ERASE Racism’s Student Leadership Forum

by Rachel Bossuk, Junior

On January 21st, 2013 (Martin Luther King Day), the Waldorf School of Garden City hosted the fourth annual Erase Racism Student Leadership Forum. Over 50 students from various Long Island high schools gathered to learn about the racial injustices that have been present in our own communities and backyards for years. The lively and empowering speech given by keynote speaker Sergio Argueta (the former executive director of STRONG Youth Inc. and the current director of undergraduate social work at Adelphi University) awakened our minds on that cold Monday morning. He passionately spoke to us about what it was like to grow up as a Latin-American in Hempstead, New York, and how we, as young people, not only have the ability but the responsibility to recognize racism and help prevent it. He inspired attendees to be more active in their communities.

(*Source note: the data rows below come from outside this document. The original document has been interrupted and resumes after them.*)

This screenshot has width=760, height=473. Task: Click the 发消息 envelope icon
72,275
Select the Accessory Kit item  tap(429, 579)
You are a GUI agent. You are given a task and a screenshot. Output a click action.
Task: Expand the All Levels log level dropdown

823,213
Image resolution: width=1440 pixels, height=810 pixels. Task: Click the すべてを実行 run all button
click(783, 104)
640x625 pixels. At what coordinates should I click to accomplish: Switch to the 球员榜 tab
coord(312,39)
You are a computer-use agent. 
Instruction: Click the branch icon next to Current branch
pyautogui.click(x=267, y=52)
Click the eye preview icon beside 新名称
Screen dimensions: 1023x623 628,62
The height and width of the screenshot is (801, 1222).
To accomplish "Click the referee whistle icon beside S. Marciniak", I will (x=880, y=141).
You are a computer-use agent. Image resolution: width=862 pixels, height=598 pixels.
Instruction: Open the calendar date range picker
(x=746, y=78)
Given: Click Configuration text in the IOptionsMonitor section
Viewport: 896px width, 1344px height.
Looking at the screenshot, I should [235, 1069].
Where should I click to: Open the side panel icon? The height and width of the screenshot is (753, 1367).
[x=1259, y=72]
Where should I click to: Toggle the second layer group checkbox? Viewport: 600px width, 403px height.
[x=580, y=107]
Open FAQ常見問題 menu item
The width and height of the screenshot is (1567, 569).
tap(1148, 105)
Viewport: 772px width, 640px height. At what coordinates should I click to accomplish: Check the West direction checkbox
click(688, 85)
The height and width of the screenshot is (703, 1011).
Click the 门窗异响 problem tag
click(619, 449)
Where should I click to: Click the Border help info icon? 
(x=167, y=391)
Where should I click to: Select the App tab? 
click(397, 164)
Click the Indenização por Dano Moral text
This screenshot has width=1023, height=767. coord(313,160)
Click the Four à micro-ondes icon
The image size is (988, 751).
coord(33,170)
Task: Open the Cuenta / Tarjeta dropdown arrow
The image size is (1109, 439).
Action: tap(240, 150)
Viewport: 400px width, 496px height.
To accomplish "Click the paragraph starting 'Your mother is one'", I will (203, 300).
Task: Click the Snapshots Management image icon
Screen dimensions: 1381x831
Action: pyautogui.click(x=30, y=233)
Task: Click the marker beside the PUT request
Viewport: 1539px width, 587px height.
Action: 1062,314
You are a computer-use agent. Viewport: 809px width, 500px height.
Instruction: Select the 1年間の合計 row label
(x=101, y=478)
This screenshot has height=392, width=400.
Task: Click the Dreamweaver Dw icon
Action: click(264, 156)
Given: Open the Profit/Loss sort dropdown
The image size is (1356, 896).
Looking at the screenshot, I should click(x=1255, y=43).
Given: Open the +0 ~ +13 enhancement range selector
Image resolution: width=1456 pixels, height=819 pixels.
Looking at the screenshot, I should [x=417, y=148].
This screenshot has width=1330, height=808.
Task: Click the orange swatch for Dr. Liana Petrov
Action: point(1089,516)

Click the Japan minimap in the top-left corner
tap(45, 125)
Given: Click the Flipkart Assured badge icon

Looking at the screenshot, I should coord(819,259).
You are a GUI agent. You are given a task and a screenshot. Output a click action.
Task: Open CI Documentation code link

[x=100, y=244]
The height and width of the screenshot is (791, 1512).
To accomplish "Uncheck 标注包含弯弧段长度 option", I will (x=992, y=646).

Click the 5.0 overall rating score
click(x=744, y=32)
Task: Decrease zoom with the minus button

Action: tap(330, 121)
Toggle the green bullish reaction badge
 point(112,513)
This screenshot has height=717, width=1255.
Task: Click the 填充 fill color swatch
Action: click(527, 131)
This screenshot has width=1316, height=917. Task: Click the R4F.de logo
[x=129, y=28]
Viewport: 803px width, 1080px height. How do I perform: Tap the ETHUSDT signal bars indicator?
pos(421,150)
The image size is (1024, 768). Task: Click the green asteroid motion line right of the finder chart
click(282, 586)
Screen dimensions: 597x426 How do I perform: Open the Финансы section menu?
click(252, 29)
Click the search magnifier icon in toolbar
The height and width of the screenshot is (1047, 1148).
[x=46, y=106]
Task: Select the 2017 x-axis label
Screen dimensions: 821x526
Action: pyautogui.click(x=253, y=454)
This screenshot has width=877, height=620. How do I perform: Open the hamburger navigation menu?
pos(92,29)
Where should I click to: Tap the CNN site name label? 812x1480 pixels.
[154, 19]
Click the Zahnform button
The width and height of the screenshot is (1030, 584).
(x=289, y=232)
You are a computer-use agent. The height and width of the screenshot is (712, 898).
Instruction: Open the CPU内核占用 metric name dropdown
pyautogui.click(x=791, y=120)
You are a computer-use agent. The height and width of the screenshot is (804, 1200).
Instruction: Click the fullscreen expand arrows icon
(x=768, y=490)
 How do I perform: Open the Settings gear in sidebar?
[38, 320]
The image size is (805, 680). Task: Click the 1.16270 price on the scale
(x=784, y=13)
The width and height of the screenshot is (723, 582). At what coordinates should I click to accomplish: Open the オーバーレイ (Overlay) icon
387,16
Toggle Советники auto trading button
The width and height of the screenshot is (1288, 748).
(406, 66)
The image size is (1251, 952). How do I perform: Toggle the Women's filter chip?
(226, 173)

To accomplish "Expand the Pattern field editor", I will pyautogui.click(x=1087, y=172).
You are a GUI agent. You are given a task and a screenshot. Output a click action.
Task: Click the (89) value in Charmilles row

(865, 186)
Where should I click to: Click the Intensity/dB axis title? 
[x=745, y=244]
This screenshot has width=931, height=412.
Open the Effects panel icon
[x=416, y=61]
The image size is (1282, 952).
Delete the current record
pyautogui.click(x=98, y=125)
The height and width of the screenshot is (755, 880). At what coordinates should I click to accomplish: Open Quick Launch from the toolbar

Afterwards, we watched a short film entitled “The Difference Between Us” – an historical documentary about how scientists have tried to categorize people by race and use race as a way to prove the strengths and faults of human beings in areas ranging from running speed to mental intellect. In the film, we also learned how race was used to justify slavery and other social injustices. After lunch, we continued to my personal favorite activity; breaking into small discussion groups that mixed all of our schools. Within these groups, we were asked whether we agreed, disagreed or “were-on-the-fence” with various statements about race. This activity encouraged everyone to voice and to explain their own opinions as well as debate and understand opposing views with other students.

Erase Racism is a wonderful civil rights organization that strives to make young people aware of the social injustices that are often overlooked by today’s society. The students who participated in the Student Leadership Forum are better able to recognize racism in all its forms and are inspired to make a difference. We discussed issues that are pertinent to our lives today such as affirmative action, the impact of having a black president, whether it is better to be “colorblind” or to recognize race and gay marriage rights. We also discussed what each of us would do if we experienced racism directly or indirectly. Personally, I hope I can stand against any type of racial prejudice in the future. We can no longer turn a blind eye to the racial discrimination that goes on all around us. We will strive to be the voice that speaks words of equality and change!